### EXERCISE OBJECTIVE
The line containing "Task: Click the Merge documents icon" marks the start, and the last line of the records below marks the end. Print that run exactly and nothing else.

### EXERCISE INPUTS
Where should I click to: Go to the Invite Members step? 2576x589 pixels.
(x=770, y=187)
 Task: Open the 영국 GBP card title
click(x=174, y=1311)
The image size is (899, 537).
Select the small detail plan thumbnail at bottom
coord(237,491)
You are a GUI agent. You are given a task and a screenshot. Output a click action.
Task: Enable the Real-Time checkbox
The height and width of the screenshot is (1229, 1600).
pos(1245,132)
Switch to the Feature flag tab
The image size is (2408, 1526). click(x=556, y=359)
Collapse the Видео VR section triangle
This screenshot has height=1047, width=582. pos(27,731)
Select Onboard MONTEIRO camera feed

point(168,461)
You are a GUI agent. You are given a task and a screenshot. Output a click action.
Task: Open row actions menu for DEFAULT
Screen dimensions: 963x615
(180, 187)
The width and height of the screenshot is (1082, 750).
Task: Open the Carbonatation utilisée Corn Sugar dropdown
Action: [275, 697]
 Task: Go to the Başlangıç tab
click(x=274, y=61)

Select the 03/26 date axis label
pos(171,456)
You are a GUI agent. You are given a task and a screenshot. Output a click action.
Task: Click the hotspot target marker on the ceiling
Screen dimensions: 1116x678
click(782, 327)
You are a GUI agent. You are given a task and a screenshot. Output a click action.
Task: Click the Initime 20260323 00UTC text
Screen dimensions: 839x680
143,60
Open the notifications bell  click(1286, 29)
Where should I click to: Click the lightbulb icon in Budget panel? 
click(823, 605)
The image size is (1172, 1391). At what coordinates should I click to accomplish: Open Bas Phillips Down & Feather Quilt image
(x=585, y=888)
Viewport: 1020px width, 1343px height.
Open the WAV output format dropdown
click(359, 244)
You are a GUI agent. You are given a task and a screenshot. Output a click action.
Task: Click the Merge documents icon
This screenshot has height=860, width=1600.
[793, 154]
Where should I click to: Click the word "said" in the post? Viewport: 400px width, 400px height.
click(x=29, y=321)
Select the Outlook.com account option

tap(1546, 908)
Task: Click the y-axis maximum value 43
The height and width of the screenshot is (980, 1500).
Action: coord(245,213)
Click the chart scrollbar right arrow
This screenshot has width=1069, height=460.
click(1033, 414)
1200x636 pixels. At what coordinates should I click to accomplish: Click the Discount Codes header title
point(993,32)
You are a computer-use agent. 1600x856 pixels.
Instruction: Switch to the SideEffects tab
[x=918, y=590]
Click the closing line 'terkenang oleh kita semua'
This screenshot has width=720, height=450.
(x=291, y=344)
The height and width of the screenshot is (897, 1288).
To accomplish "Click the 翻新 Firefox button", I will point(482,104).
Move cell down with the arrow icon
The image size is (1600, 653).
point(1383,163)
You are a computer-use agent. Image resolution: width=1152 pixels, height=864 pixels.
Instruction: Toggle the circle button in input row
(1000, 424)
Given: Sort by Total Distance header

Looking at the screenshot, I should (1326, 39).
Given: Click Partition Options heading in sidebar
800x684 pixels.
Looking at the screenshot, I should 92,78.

### OUTPUT BELOW
Task: Click the Merge documents icon
This screenshot has height=860, width=1600.
[793, 154]
Where should I click to: Click the word "said" in the post? Viewport: 400px width, 400px height.
click(x=29, y=321)
Select the Outlook.com account option

tap(1546, 908)
Task: Click the y-axis maximum value 43
The height and width of the screenshot is (980, 1500).
Action: coord(245,213)
Click the chart scrollbar right arrow
This screenshot has width=1069, height=460.
click(1033, 414)
1200x636 pixels. At what coordinates should I click to accomplish: Click the Discount Codes header title
point(993,32)
You are a computer-use agent. 1600x856 pixels.
Instruction: Switch to the SideEffects tab
[x=918, y=590]
Click the closing line 'terkenang oleh kita semua'
This screenshot has width=720, height=450.
(x=291, y=344)
The height and width of the screenshot is (897, 1288).
To accomplish "Click the 翻新 Firefox button", I will point(482,104).
Move cell down with the arrow icon
The image size is (1600, 653).
point(1383,163)
You are a computer-use agent. Image resolution: width=1152 pixels, height=864 pixels.
Instruction: Toggle the circle button in input row
(1000, 424)
Given: Sort by Total Distance header

Looking at the screenshot, I should (1326, 39).
Given: Click Partition Options heading in sidebar
800x684 pixels.
Looking at the screenshot, I should 92,78.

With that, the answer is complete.